YOUR GOAL: In the listing below, count the lines that contain the string "thumbnail", and state that number without further words.

+--

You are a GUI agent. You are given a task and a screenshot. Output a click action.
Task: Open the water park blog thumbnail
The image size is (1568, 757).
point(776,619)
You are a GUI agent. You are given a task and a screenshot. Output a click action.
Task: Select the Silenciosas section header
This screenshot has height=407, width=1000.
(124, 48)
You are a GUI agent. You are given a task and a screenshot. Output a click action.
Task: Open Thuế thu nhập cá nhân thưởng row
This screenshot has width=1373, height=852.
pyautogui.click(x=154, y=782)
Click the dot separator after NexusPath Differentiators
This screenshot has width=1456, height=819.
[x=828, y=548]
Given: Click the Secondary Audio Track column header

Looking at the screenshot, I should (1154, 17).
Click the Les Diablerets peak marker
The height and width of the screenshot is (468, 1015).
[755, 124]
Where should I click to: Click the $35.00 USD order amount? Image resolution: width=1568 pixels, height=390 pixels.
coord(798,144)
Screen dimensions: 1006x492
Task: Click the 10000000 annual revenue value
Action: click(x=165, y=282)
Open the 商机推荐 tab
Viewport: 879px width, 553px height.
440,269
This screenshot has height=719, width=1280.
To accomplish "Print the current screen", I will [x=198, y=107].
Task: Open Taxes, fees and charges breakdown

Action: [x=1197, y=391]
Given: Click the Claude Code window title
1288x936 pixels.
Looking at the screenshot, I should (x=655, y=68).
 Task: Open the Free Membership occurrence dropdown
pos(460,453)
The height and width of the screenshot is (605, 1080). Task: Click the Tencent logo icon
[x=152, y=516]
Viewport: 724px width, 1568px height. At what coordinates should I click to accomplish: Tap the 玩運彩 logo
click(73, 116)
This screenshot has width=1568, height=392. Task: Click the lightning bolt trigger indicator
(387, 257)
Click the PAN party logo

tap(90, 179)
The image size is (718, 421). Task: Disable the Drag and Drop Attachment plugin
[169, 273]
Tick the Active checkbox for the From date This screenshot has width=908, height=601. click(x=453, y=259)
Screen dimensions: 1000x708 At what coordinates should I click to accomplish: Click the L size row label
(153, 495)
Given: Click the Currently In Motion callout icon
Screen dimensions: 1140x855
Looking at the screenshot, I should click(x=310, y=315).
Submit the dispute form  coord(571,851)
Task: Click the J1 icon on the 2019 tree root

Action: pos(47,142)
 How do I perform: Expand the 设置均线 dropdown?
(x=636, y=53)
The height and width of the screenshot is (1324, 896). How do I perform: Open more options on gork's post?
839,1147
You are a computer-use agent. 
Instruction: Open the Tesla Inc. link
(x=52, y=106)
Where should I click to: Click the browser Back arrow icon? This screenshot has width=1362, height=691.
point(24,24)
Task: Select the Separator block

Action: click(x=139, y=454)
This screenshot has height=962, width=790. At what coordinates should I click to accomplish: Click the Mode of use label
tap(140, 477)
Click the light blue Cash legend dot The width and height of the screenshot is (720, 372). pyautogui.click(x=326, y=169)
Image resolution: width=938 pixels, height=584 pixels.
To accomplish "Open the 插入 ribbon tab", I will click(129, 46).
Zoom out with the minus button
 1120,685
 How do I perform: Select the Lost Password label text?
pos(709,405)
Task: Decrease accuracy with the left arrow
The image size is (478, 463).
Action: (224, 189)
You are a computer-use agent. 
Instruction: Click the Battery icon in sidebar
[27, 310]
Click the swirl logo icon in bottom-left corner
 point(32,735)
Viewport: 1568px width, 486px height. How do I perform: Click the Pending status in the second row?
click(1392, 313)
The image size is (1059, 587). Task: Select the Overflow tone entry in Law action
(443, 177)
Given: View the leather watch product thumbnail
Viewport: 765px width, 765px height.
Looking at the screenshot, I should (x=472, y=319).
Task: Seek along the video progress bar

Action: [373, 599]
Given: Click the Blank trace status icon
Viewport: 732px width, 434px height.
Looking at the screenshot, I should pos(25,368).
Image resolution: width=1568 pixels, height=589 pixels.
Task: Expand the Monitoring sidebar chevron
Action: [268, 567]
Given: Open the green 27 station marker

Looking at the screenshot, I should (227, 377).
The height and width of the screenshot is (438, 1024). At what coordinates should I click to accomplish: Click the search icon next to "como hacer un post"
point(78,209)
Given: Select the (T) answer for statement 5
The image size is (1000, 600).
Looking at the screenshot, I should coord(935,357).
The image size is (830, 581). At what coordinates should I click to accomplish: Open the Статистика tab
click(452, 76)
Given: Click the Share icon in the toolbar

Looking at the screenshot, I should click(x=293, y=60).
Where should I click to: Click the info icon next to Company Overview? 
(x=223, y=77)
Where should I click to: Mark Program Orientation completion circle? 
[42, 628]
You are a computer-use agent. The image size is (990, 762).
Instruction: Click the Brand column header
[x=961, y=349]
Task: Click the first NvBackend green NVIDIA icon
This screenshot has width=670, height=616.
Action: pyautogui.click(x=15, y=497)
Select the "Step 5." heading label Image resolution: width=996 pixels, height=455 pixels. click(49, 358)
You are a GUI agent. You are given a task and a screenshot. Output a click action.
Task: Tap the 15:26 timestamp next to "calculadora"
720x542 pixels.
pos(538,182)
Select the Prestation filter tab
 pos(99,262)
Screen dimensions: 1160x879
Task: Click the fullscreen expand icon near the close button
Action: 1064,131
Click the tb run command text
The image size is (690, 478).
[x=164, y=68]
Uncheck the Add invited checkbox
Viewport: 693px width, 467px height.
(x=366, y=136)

+--

SOLUTION TO THIS EXERCISE: 2